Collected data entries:
========================

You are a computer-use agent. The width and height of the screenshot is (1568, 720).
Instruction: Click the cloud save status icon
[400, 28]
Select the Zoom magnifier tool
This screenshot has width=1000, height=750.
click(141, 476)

========================

What the exercise asks: Each of the records should be written out again, exactly as it reads.

Output for this task:
You are a computer-use agent. The width and height of the screenshot is (1568, 720).
Instruction: Click the cloud save status icon
[400, 28]
Select the Zoom magnifier tool
This screenshot has width=1000, height=750.
click(141, 476)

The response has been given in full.